The street car revolutionized every day travel and the development pattern of the United States. Unlike the horse-drawn omnibus, the street car was smoother (it rolled over metal rails rather than cobbled streets or dirt), faster (a smoother ride meant you could go faster), cleaner (no horse droppings or dust), and cheaper to operate (you didn't have to maintain a team of horses.)

Unlike the commuter railroad, the streetcar was affordable to the working family. Fares were often set by law (5 cents), encoded into the charter that authorized the company to build down the public right of way. Streetcars unlocked near endless land for developers to subdivide. With no shortage of land, developers competed with one another to attract the waves of middle-class Americans leaving the urban core. The fad of the day was a detached house with a yard, even if it meant there was only a gap of a few feet between your house and your neighbors'. In the early 20th century, we saw setbacks with practical uses, such as being wide enough to accommodate a car.

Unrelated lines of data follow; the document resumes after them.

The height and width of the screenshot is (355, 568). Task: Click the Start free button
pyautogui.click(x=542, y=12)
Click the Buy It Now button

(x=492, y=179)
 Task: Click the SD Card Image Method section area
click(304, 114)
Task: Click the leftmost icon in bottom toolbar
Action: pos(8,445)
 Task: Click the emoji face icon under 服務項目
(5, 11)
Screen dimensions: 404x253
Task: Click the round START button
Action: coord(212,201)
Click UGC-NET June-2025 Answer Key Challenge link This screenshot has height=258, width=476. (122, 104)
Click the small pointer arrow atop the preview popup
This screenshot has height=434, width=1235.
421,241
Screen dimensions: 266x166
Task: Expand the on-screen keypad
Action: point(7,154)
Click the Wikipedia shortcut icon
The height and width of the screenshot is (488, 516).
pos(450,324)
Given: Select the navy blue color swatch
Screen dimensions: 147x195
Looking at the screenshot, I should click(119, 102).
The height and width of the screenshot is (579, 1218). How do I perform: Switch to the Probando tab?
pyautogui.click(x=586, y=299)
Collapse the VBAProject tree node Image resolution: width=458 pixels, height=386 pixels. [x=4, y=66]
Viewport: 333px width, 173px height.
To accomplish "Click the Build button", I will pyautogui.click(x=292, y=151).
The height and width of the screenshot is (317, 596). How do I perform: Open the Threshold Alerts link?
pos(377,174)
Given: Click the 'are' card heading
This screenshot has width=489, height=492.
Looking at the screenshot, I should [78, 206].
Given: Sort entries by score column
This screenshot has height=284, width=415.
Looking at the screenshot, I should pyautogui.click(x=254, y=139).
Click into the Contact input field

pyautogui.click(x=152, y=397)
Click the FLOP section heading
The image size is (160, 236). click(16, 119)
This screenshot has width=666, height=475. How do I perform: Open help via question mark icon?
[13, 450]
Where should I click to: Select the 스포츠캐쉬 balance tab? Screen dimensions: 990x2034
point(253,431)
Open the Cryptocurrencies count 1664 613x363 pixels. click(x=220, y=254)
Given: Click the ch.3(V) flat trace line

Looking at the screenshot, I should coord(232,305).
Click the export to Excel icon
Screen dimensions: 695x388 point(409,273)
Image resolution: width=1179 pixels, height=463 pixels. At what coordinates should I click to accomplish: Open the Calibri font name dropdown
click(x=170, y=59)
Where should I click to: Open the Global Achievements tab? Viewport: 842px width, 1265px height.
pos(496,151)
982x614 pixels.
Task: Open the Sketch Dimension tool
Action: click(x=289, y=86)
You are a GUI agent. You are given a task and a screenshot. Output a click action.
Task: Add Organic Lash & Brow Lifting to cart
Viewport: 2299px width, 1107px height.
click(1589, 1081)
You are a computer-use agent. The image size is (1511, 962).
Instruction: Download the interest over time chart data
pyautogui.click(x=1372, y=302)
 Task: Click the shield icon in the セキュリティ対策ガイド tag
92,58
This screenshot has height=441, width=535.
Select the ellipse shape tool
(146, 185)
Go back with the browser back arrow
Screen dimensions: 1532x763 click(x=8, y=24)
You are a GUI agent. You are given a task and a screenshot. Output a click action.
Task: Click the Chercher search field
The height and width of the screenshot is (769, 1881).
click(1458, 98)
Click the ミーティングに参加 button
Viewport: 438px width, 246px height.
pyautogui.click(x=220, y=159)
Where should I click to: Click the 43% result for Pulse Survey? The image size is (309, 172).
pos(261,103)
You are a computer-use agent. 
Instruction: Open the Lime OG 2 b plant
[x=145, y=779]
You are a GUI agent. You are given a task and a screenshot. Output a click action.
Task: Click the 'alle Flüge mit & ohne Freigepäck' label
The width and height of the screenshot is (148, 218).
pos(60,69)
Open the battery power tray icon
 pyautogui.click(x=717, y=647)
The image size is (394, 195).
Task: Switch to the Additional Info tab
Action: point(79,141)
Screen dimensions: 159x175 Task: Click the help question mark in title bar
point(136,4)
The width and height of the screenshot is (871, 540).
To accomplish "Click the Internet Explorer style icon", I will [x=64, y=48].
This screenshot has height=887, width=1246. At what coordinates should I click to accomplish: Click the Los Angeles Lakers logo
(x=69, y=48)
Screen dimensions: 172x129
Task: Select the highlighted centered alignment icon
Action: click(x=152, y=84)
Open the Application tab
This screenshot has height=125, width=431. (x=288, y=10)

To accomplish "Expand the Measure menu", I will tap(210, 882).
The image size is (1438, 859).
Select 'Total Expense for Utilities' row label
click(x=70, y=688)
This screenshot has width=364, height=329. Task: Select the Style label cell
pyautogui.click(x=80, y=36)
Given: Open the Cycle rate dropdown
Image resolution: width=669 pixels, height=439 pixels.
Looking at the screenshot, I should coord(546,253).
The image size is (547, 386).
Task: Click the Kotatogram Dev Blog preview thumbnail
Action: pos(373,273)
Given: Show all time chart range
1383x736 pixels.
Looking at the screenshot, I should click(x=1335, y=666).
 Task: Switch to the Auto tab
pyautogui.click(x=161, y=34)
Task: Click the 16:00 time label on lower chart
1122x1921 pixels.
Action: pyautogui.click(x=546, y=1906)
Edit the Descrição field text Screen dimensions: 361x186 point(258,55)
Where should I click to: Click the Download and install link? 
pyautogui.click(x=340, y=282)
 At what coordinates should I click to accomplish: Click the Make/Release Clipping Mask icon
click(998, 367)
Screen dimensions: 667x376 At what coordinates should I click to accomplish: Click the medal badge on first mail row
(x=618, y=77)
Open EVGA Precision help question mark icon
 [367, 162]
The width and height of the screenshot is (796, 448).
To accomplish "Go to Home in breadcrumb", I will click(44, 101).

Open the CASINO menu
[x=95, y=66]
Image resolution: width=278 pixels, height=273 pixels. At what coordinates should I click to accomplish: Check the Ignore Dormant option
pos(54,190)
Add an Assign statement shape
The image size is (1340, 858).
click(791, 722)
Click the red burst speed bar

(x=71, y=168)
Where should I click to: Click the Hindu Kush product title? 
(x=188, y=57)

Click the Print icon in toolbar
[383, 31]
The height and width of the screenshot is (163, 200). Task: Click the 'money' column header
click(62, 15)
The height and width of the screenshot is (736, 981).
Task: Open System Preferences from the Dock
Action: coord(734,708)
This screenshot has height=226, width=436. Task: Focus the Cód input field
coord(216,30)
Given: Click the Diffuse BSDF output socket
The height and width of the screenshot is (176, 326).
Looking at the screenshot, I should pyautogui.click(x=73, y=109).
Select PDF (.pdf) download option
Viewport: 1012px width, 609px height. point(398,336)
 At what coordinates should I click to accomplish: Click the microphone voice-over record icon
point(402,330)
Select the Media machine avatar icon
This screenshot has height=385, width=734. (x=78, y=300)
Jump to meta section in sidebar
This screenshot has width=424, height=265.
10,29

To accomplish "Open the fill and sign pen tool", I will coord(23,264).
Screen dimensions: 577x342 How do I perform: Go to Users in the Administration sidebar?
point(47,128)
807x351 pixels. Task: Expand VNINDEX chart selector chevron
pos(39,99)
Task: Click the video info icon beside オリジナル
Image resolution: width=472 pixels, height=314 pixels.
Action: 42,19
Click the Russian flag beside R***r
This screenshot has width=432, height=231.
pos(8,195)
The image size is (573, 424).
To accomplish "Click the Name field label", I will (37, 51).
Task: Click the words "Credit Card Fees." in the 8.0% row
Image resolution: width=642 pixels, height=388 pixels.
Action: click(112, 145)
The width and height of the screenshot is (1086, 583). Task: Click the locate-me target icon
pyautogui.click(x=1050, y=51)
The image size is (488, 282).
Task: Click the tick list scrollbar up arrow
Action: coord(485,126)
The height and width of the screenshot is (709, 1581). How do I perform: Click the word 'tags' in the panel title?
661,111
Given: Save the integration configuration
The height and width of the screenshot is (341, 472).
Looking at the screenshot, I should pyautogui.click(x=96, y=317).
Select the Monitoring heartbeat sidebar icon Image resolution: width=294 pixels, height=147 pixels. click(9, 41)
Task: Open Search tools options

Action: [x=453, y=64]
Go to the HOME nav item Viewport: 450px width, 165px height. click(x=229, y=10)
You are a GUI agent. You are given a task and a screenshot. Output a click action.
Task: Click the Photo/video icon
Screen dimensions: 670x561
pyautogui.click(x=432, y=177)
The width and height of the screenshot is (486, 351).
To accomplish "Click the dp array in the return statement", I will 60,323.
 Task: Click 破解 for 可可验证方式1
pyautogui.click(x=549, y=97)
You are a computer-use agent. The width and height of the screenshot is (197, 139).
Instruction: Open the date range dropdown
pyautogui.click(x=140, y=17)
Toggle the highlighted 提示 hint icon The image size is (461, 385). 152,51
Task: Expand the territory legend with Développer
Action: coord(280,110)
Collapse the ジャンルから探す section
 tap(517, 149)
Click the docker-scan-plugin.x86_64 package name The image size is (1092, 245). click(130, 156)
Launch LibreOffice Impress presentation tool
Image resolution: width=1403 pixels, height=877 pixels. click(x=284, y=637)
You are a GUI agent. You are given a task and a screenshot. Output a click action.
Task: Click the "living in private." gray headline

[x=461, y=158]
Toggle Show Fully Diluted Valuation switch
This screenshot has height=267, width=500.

Streetcar era houses with a few feet between each in Jersey City, NJ. (Source: Google Maps)

Houses with enough space on one side to fit a car in North Bergen, NJ. (Source: Google Maps)

As the car became more common, yards grew larger. Levittown, New York, a model of affordable mass-produced suburban housing, offered a generous yard around all sides of the house. What started as a sign of conspicuous consumption trickled down and became a working-class expectation.

During the 1920 and 1930s, a generation before this dream was within the reach of the working class, cities across the United States adopted zoning ordinances to protect the affluent single-family neighborhoods.

Aerial view of Levittown, New York. (Source: Google Maps)

Kenneth Jackson writes in his book, Crabgrass Frontier: The Suburbanization of the United States:

In actuality zoning was a device to keep poor people and obnoxious industries out of affluent areas. And in time, it also became a cudgel used by suburban areas to whack the central city. Advocates of land-use restrictions in overwhelming proportion were residents of the fringe. They sought through minimum lot and set-back requirements to insure that only members of acceptable social classes could settle in their privileged sanctuaries. Southern cities even used zoning to enforce racial segregation. And in suburbs everywhere, North and South, zoning was used by the people who already lived within the arbitrary boundaries of a community as a method of keeping everyone else out. Apartments, factories and “blight,” euphemisms for black and people of limited means, were rigidly excluded.

I have heard all kind of claims as to why we have codified setbacks into our zoning laws and why it’s imperative that we keep them: Fire prevention (many American cities experienced a Great Fire before 1900 but didn't immediately adopt setback requirements), public health (modern sanitation and eliminating horses have eliminated most urban diseases), and emergency access to backyards (why is this a non-issue in urban areas?). Other than several 19th century authors who promoted the health benefits of living in the countryside, I’m having a hard time to find any reputable author or research justifying arbitrary 20 foot spaces between rows of suburban houses.

I think these are rationalizations invented to justify keeping setbacks, but the setbacks themselves are purely aesthetic. Meanwhile, minimum lot size requirements and single family zoning was explicitly introduced to keep areas exclusive to wealthy residents. (The one exception I see to minimum lot sizes are rural areas that require septic tanks. But this suddenly becomes irrelevant if you are connected to municipal sewage.)

There is nothing wrong with detached houses if that’s what you desire to live in. But, as we come to discuss the problems concerning housing affordability, housing diversity (especially regarding the missing middle), transportation and urban design, it is important that we have some background information if we wish to constructively criticize the rules that dictate how we build our places.